Nascimento

Personal information
- Full name: Rui António da Cruz Ferreira
- Date of birth: 22 March 1960 (age 65)
- Place of birth: Leiria, Portugal
- Height: 1.82 m (6 ft 0 in)
- Position: Midfielder

Youth career
- 1972–1977: Saint-Dié

Senior career*
- Years: Team / Apps / (Gls)
- 1977–1979: Saint-Dié / 24 / (2)
- 1979–1982: União Leiria / 66 / (2)
- 1982–1985: Vitória Setúbal / 85 / (17)
- 1985–1989: Vitória Guimarães / 107 / (4)
- 1989–1990: Porto / 13 / (1)
- 1990–1992: Tirsense / 45 / (5)
- 1992–1993: Amora / 5 / (0)
- Total:  / 345 / (31)

International career
- 1987: Portugal / 5 / (0)

Managerial career
- 1994–1997: Braga (assistant)
- 1997–1998: Belenenses (assistant)
- 1998–2002: Braga (assistant)
- 2002–2003: União Leiria (assistant)
- 2003–2004: Beira-Mar (assistant)
- 2004: Marítimo (assistant)
- 2005–2006: Naval (assistant)
- 2006–2007: Pinhalnovense
- 2007–2008: Vitória Guimarães (assistant)
- 2009–2011: Al Sharjah (assistant)
- 2011–2012: União Leiria (assistant)
- 2012: Covilhã
- 2012–2013: Olhanense (assistant)
- 2013–2014: União Leiria
- 2014–2015: Atlético
- 2015: Marítimo B
- 2017–2018: Army United

= Nascimento (footballer, born 1960) =

Portuguese football manager and former player

Rui António da Cruz Ferreira (born 22 March 1960), known as Nascimento, is a Portuguese retired footballer who played as a central midfielder, and a current manager.

==Club career==
Born in Leiria, Nascimento made his professional debuts with local União Desportiva in 1979, after playing his youth football and starting his senior career in France.
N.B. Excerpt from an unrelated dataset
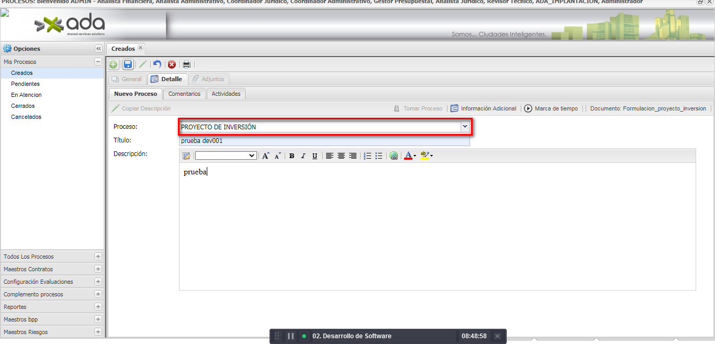
Task: Open the Proceso dropdown arrow
Action: 464,127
He consolidated himself as a Primeira Liga player in the following seven seasons, playing with Vitória de Setúbal (three years) and Vitória de Guimarães (four), always as first-choice and scoring nearly 30 overall goals.

At the age of 29, Nascimento signed with FC Porto, winning the only title of his career, the national championship, but he only collected 13 appearances in a total of 542 minutes. He closed out his career at 33, after spells with lowly F.C. Tirsense (two years, one of those in the top flight) and Amora FC.
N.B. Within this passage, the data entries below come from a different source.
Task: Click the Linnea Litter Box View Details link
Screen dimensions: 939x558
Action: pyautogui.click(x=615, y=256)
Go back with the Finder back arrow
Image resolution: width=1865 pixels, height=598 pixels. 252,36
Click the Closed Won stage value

Nascimento started his managerial career in the early 2000s, and would work mainly as an assistant, always under Manuel Cajuda. His first head coach experience arrived in 2006, with C.D. Pinhalnovense in the third level.

==International career==
Nascimento represented Portugal at the 1979 FIFA World Youth Championship, helping his team to the quarter-finals. He went on to earn five caps for the senior side in 1987, after the vast majority of the players defected following the Saltillo Affair at the 1986 FIFA World Cup.